(Collected data entries)
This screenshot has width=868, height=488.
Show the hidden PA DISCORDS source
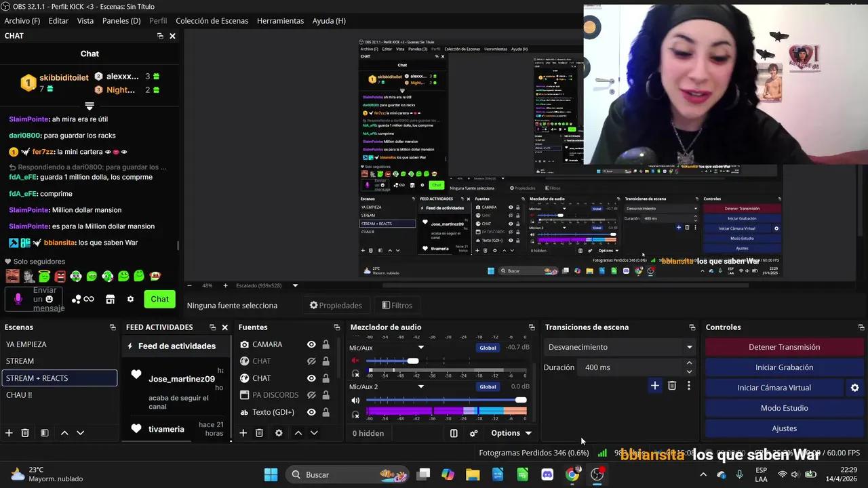pos(311,394)
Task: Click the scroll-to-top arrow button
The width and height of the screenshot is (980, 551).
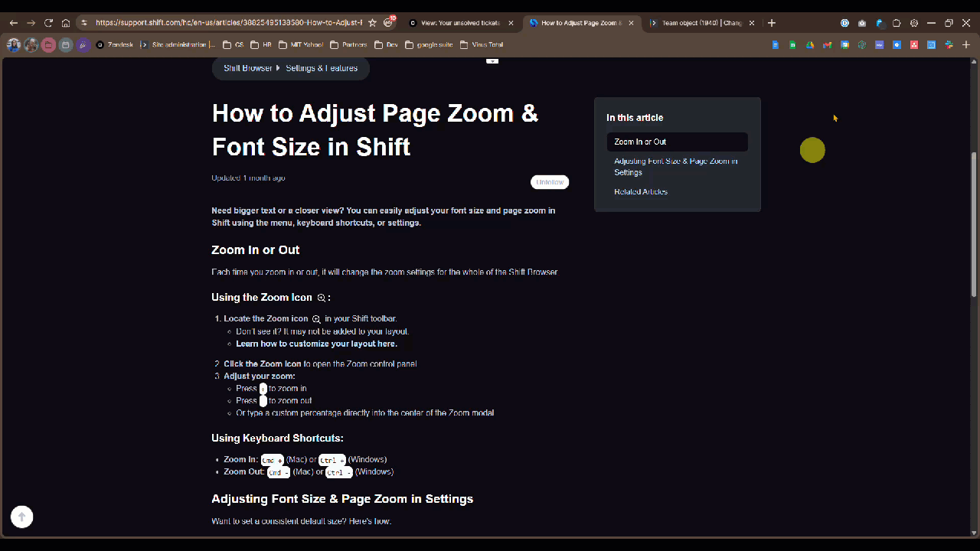Action: 21,517
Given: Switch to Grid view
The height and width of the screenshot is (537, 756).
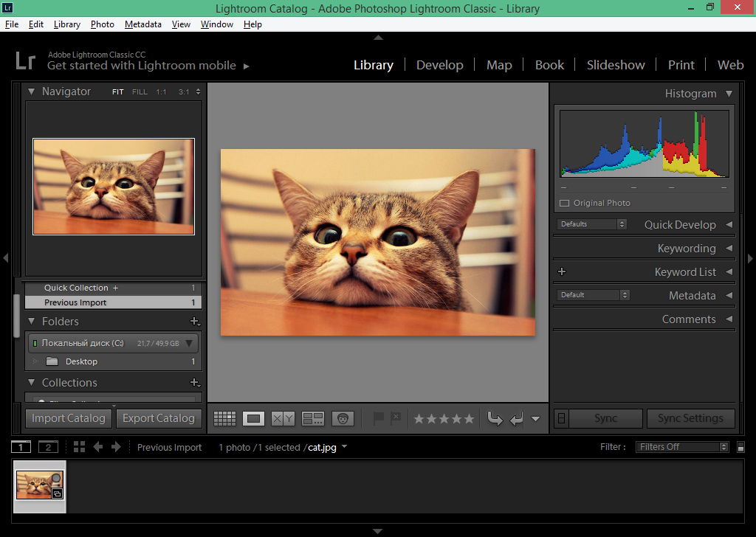Looking at the screenshot, I should [x=224, y=418].
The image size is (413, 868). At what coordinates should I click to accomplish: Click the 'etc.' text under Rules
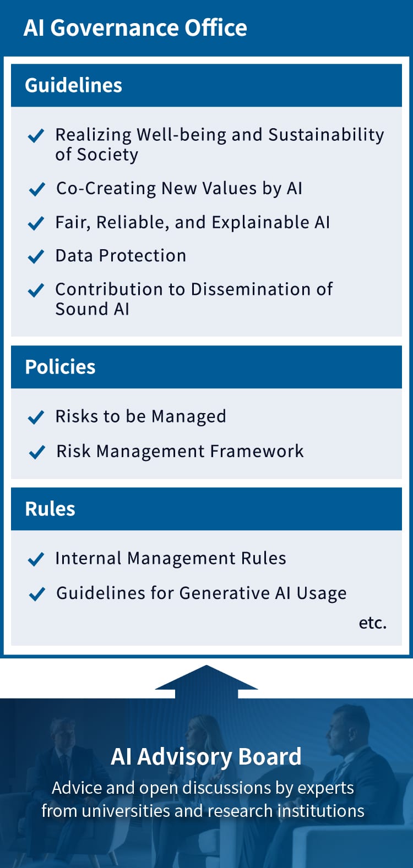click(x=373, y=623)
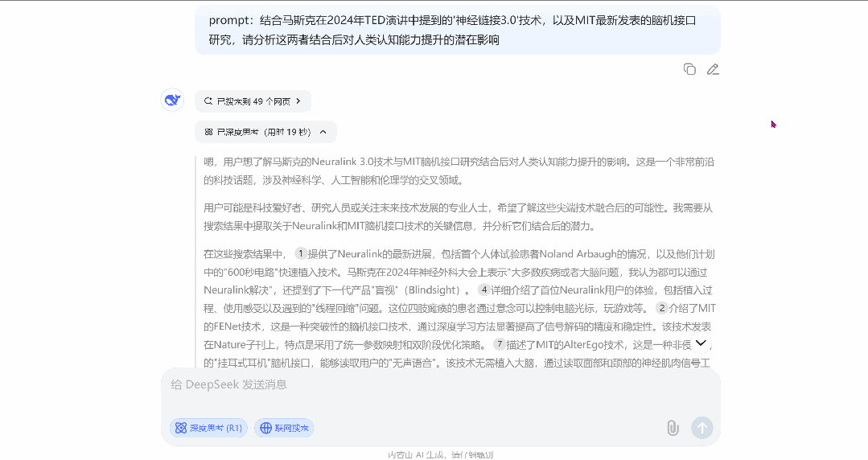This screenshot has width=868, height=460.
Task: Edit the user prompt message
Action: (x=713, y=69)
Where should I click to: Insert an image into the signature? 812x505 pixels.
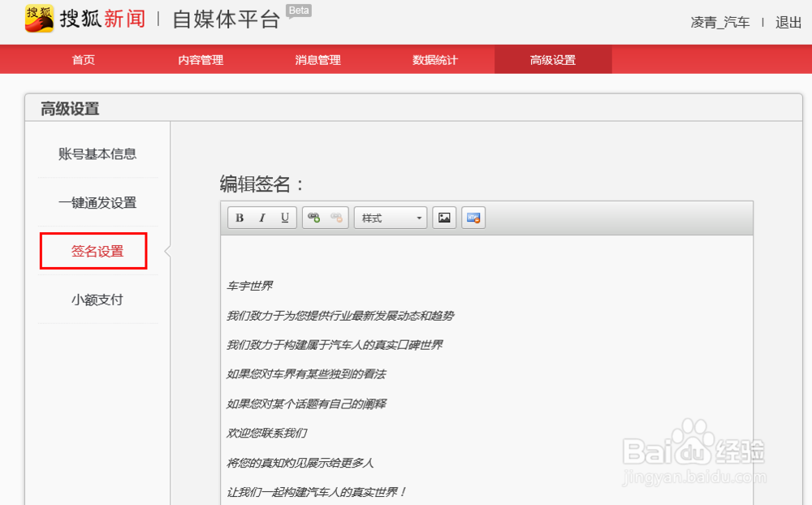click(x=443, y=217)
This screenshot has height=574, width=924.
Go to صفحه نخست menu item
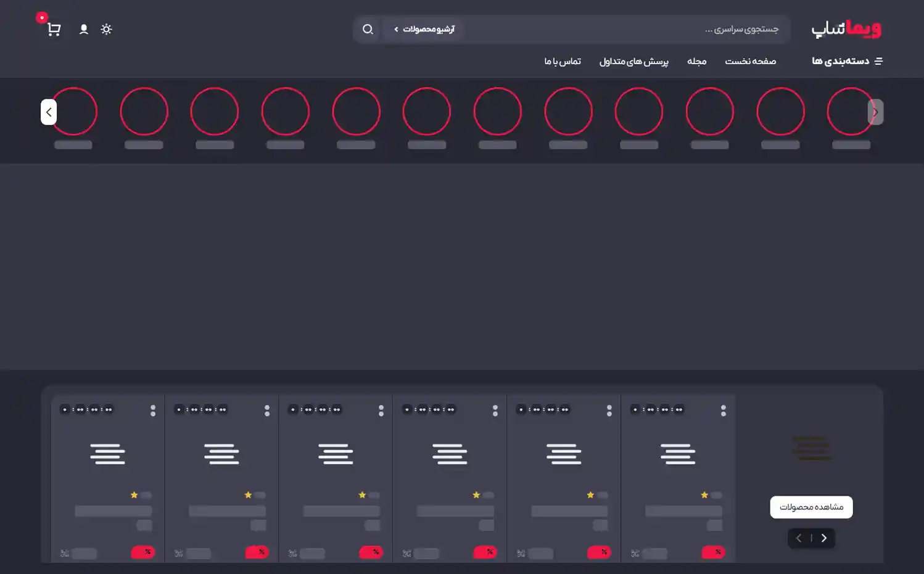point(750,61)
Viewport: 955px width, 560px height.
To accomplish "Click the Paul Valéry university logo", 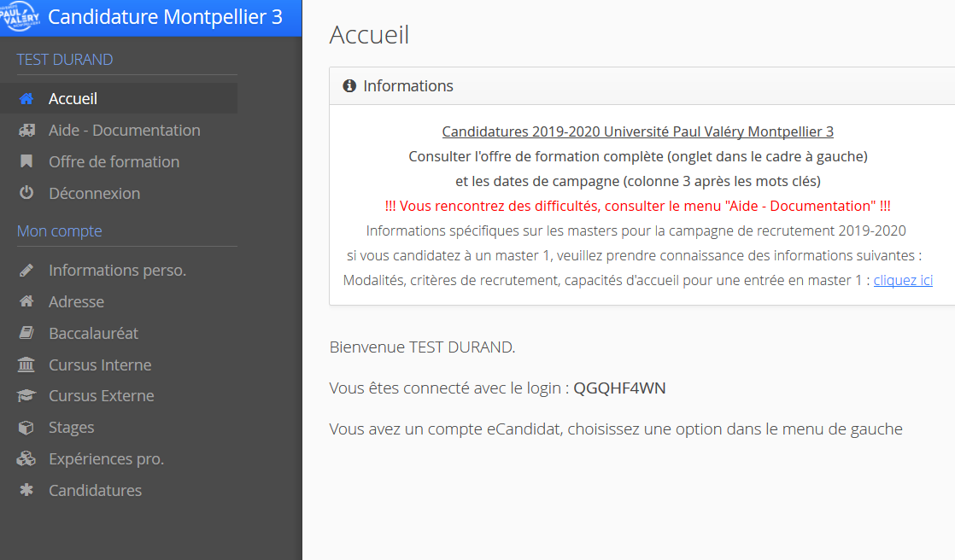I will click(21, 18).
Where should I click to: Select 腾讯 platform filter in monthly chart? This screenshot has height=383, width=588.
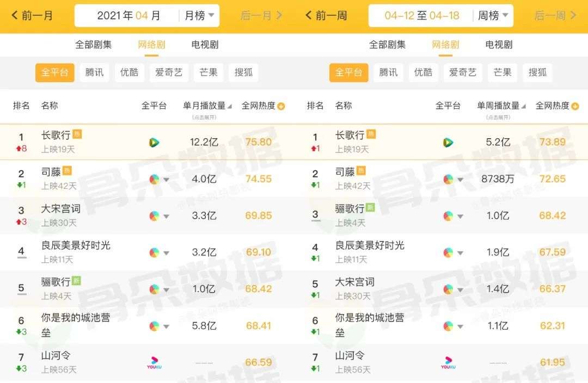click(x=95, y=72)
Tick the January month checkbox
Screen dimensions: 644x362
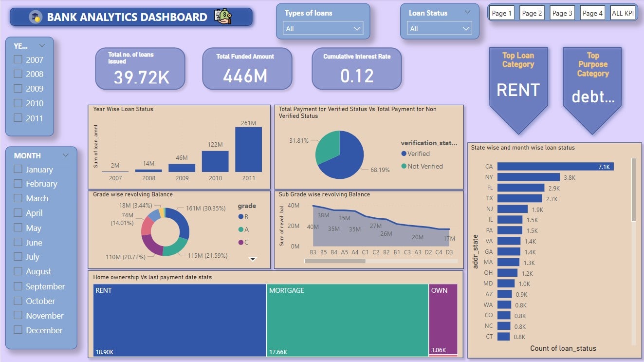(18, 169)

**What is expected**
Leave the pictures out, and transcribe exactly the lines above starting at the one that contains "The image size" and ending at the one that contains "Viewport: 955px width, 560px height.".

**Exercise answer**
The image size is (413, 868). At what coordinates should I click to accomplish: Click the 'etc.' text under Rules
click(x=373, y=623)
This screenshot has width=868, height=460.
Task: Edit the user prompt message
Action: (x=713, y=69)
Where should I click to: Insert an image into the signature? 812x505 pixels.
click(x=443, y=217)
This screenshot has height=574, width=924.
Go to صفحه نخست menu item
point(750,61)
Viewport: 955px width, 560px height.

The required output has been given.